In the end, she decided her birth plan needed to be flexible and include the option of an epidural, regardless of how it may impact the length of her labor. New research shows many would agree. Brendan Carvalho, MBBCh, chief of obstetric anesthesia at Stanford and lead author of the study, told Reuters that "Interestingly, intensity is the driver" behind women's labor preferences.
More from the article:
For the study, Carvalho and his colleagues gave a seven-item questionnaire to expectant mothers who had arrived at the hospital to have labor induced but were not yet having painful contractions.

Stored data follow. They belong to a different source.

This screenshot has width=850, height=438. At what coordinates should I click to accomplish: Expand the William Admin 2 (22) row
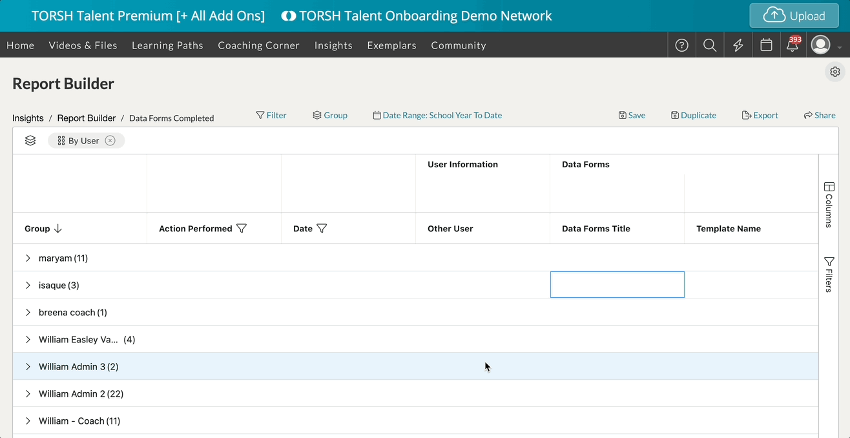coord(28,394)
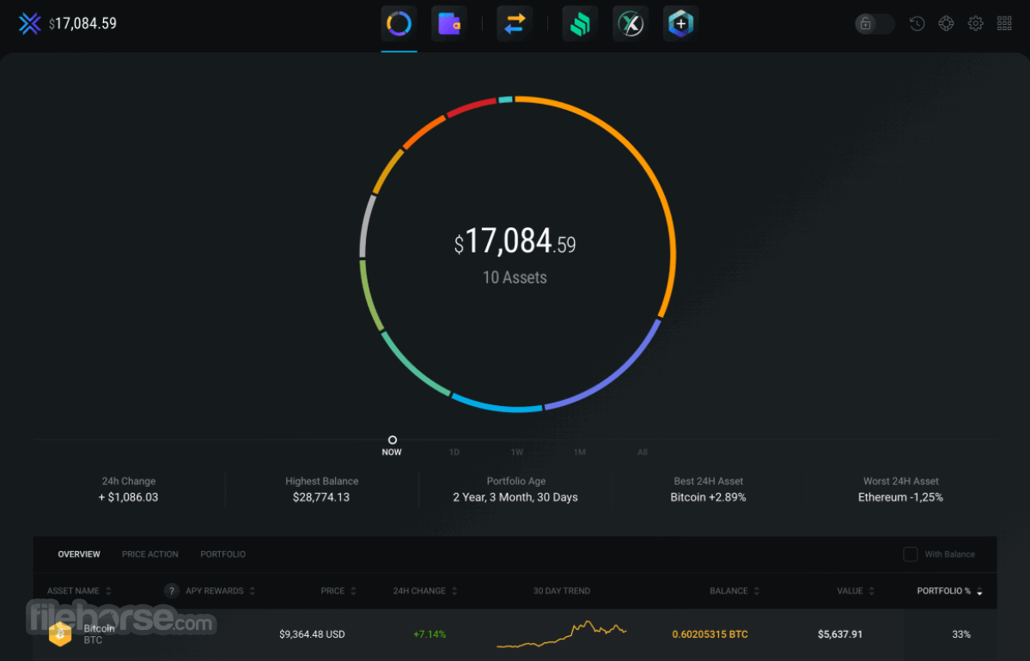Enable the With Balance filter
This screenshot has width=1030, height=661.
(911, 555)
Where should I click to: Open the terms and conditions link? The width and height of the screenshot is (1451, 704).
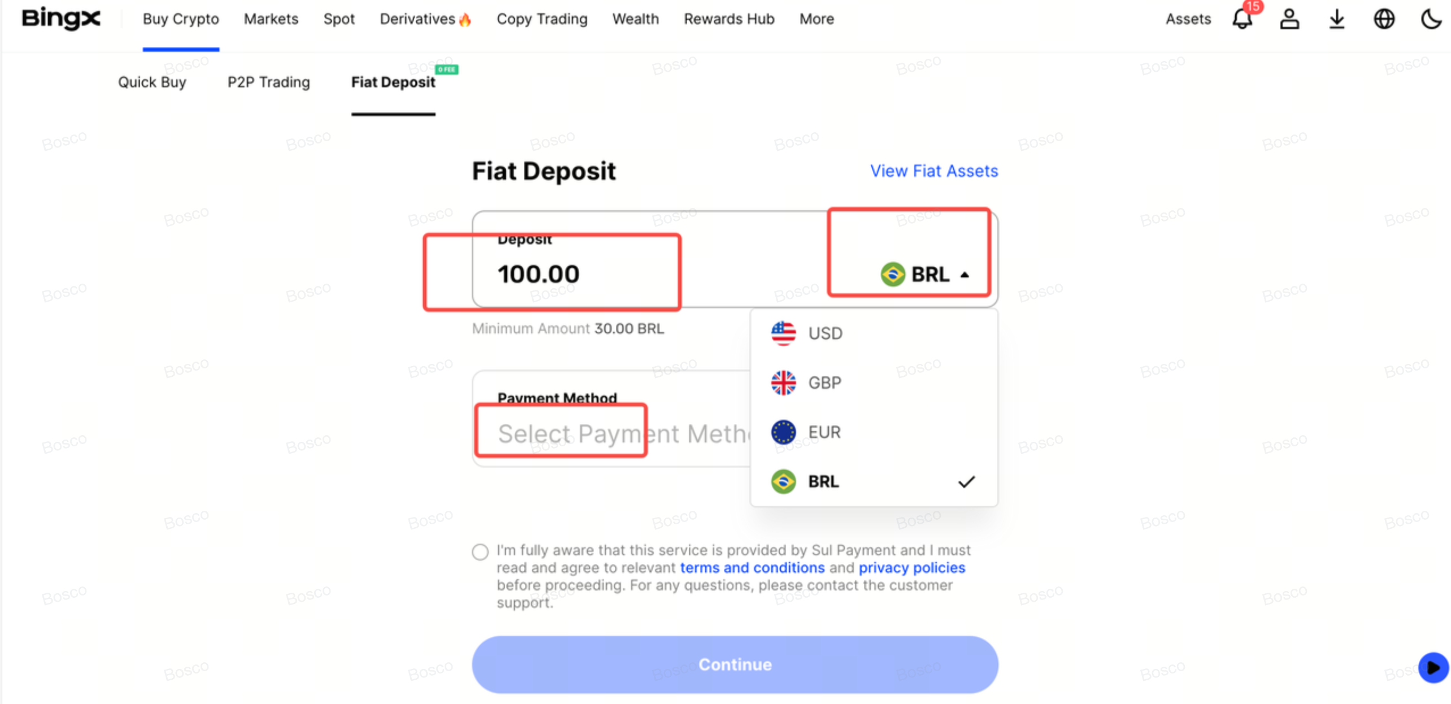click(752, 568)

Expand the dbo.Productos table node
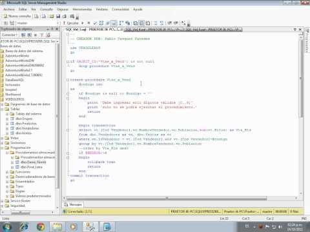tap(7, 124)
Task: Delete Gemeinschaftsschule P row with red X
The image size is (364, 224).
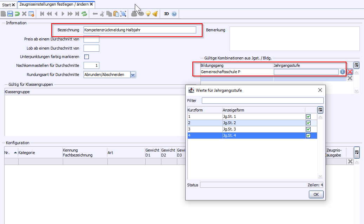Action: 350,72
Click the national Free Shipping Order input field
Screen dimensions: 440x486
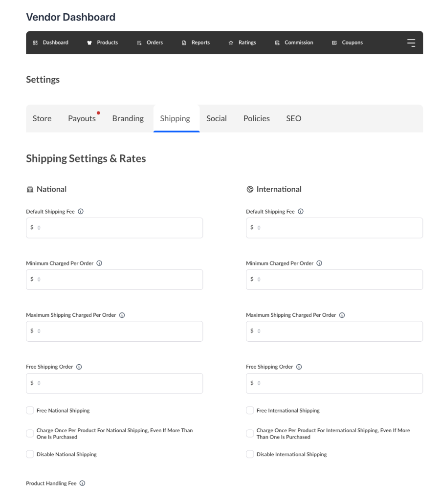click(x=114, y=383)
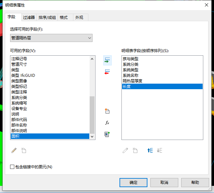Click the 取消 button
This screenshot has height=193, width=214.
point(164,183)
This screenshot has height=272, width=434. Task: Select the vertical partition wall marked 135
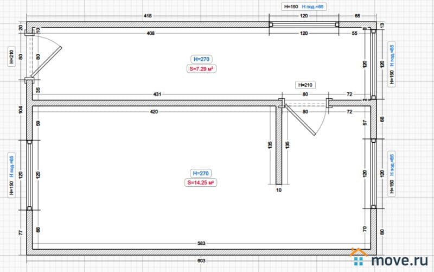pyautogui.click(x=279, y=144)
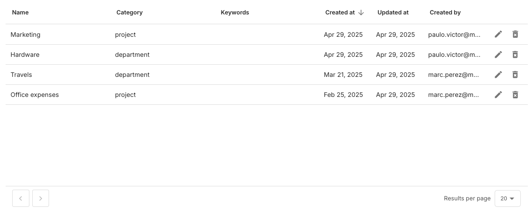Edit the Hardware entry
The image size is (532, 212).
tap(498, 55)
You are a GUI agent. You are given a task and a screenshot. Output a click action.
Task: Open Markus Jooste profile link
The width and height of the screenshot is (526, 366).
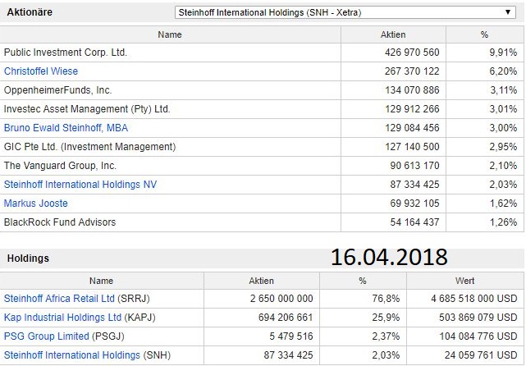[x=36, y=204]
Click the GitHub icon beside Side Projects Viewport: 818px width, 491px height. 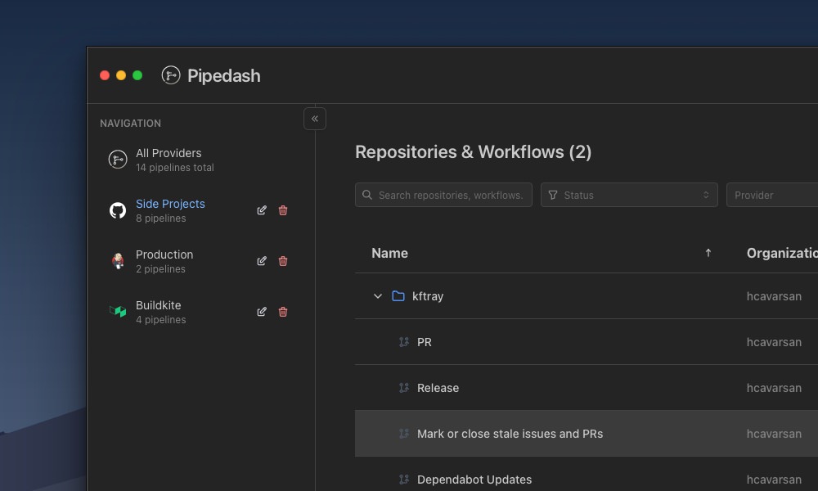coord(117,210)
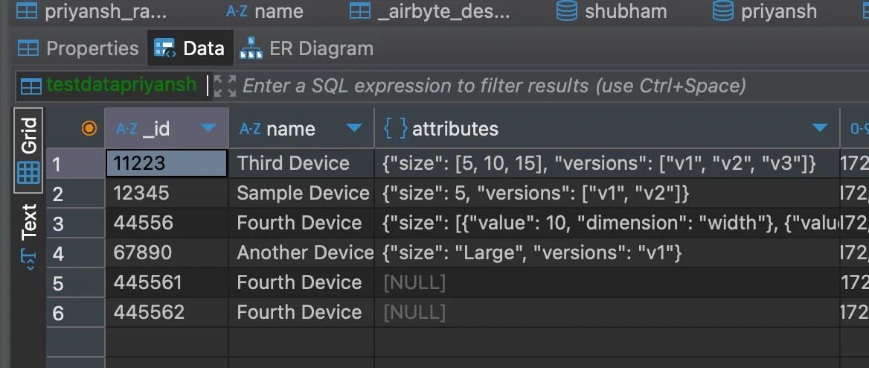Image resolution: width=869 pixels, height=368 pixels.
Task: Click the A-Z type icon in _id header
Action: point(126,129)
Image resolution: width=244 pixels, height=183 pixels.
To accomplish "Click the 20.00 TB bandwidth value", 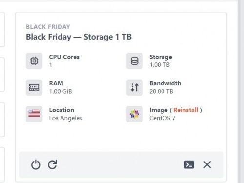I will [161, 91].
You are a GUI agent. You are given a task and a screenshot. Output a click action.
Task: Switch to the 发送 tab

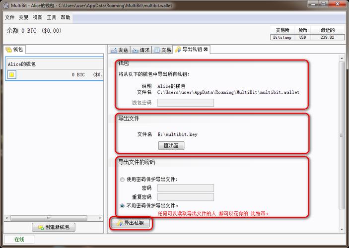click(120, 50)
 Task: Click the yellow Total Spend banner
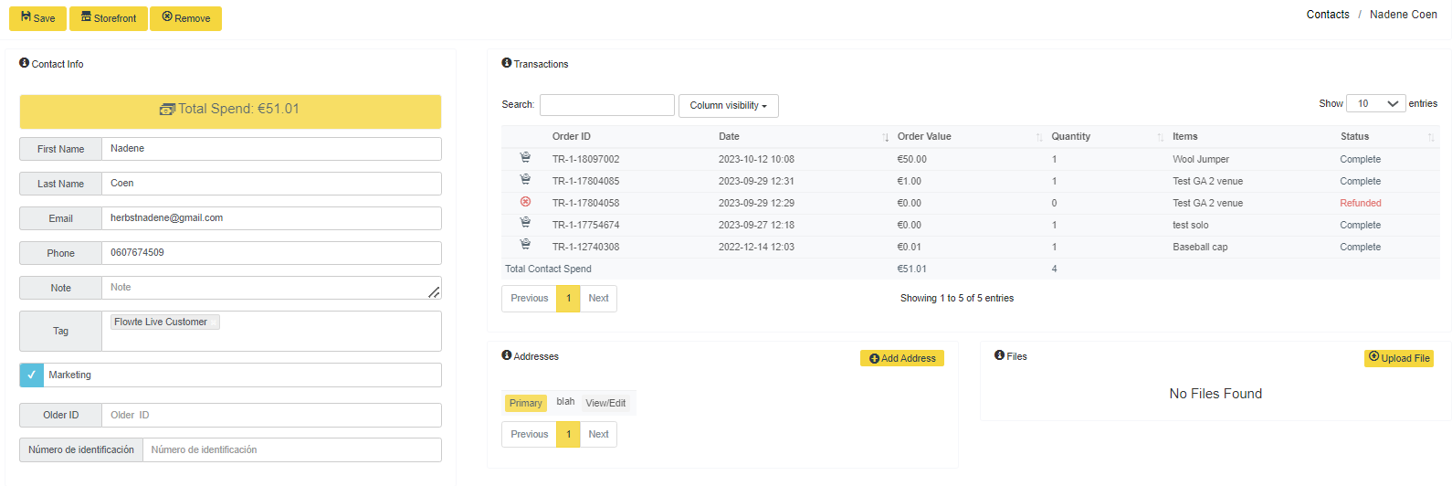230,111
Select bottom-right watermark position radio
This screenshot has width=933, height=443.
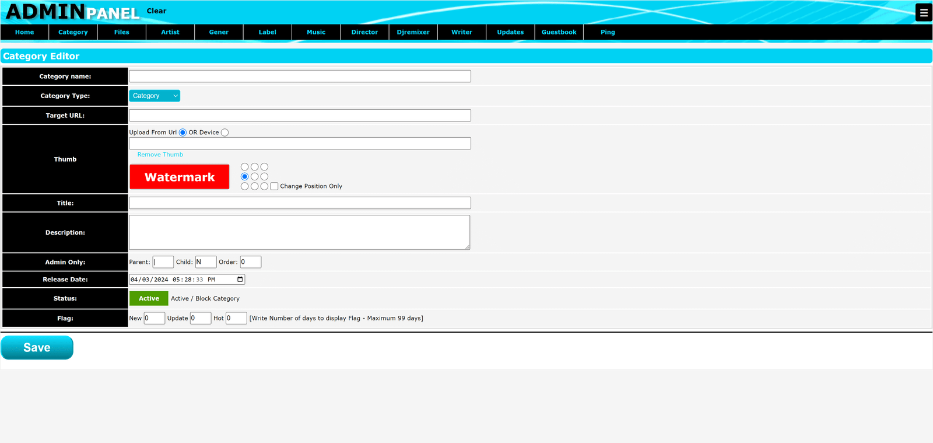click(x=264, y=186)
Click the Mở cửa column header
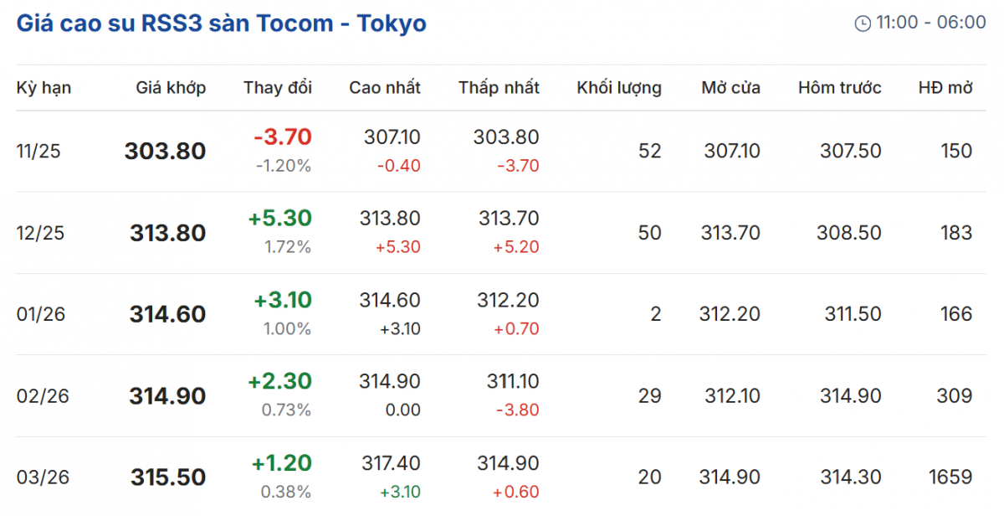 click(x=731, y=88)
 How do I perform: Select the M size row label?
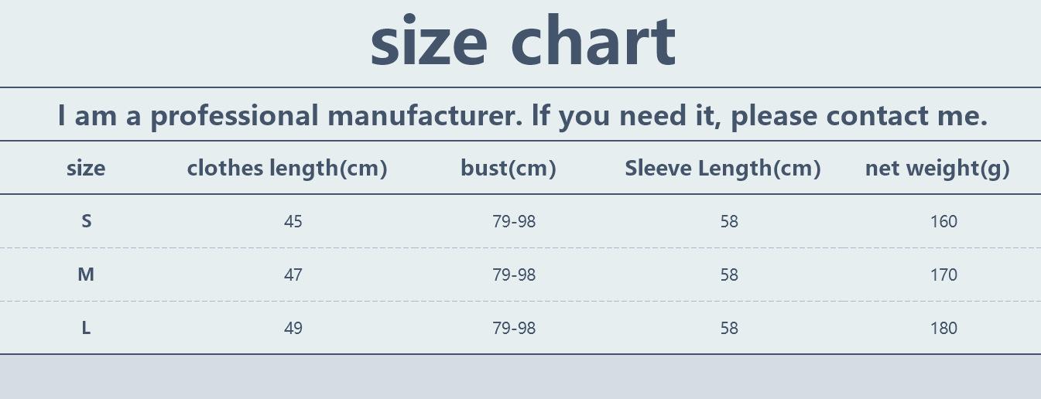coord(86,275)
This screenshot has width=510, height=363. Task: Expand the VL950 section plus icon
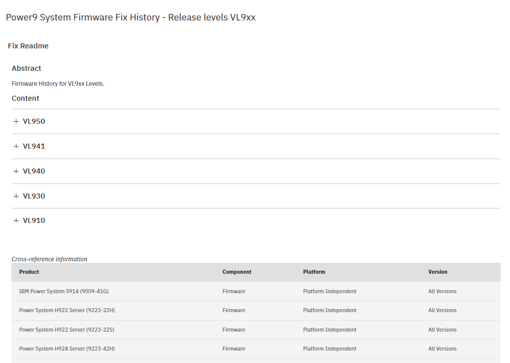coord(16,121)
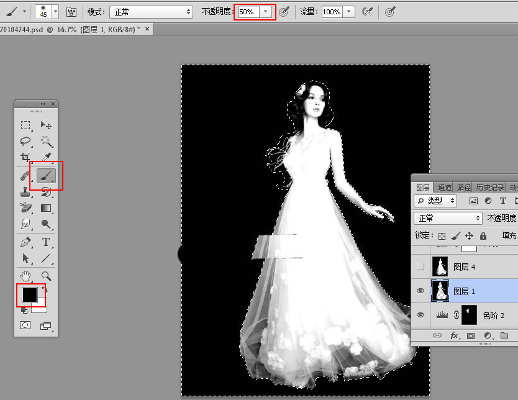Image resolution: width=518 pixels, height=400 pixels.
Task: Open the layer blend mode 正常 dropdown
Action: (447, 218)
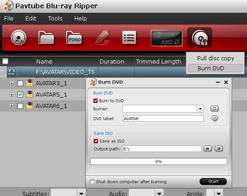
Task: Open the Tools menu
Action: tap(55, 19)
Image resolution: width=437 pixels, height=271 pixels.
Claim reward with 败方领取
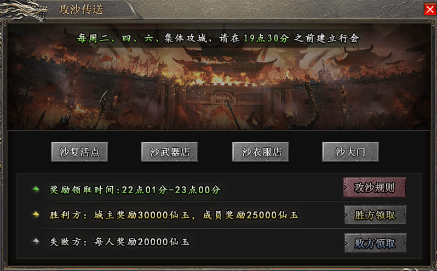[x=375, y=243]
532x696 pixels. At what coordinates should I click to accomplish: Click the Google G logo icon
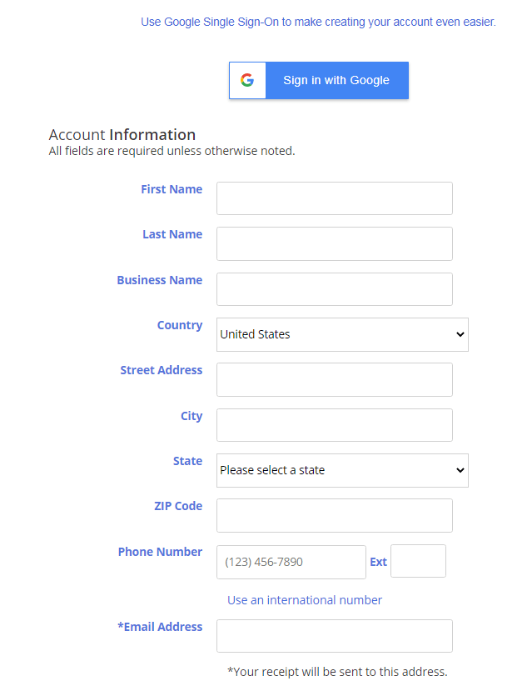tap(246, 80)
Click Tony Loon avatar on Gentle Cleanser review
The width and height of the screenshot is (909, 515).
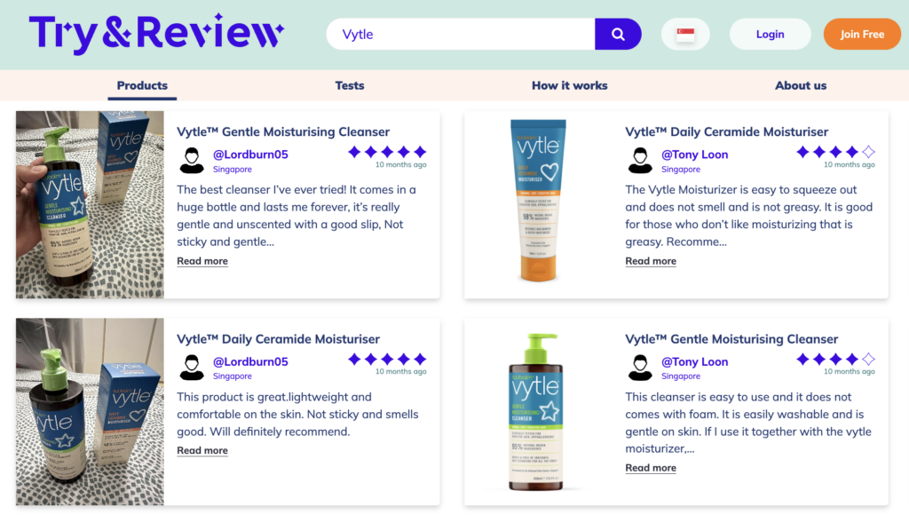pyautogui.click(x=640, y=368)

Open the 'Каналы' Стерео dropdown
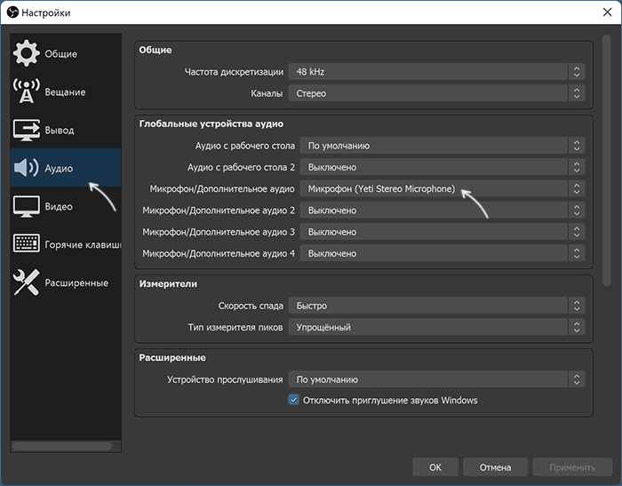coord(436,92)
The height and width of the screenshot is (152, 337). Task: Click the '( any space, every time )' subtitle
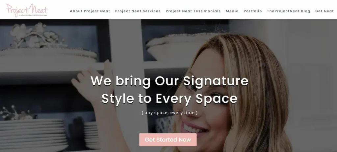pyautogui.click(x=169, y=113)
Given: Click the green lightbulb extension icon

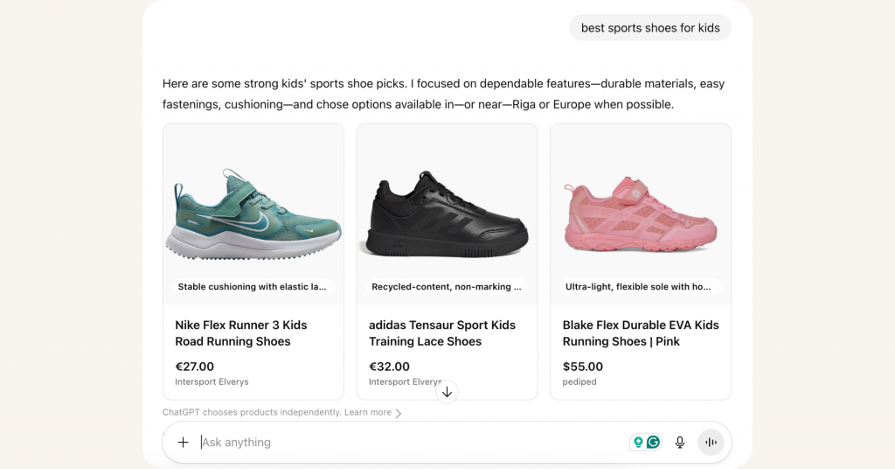Looking at the screenshot, I should [638, 442].
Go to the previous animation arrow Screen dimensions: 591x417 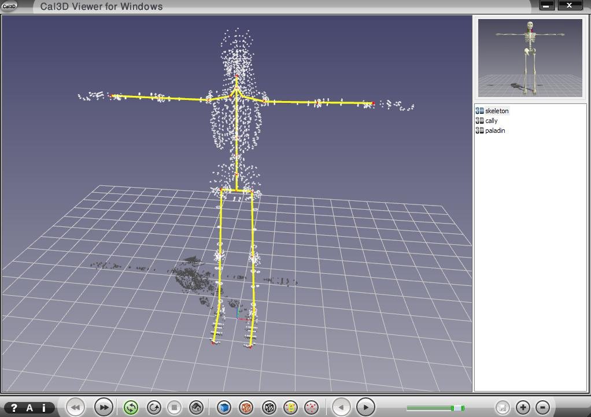point(341,407)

The women took the survey a second time within 24 hours of giving birth.
The questionnaire pitted hypothetical pain level, on a scale of zero to 10, against hours of labor.
A sample question asked, “Would you rather have pain intensity at two out of 10 for nine hours or six out of 10 for three hours?”
Both pre- and post-labor, women on average preferred less intense pain over a longer duration, according to results published in the British Journal of Anaesthesia.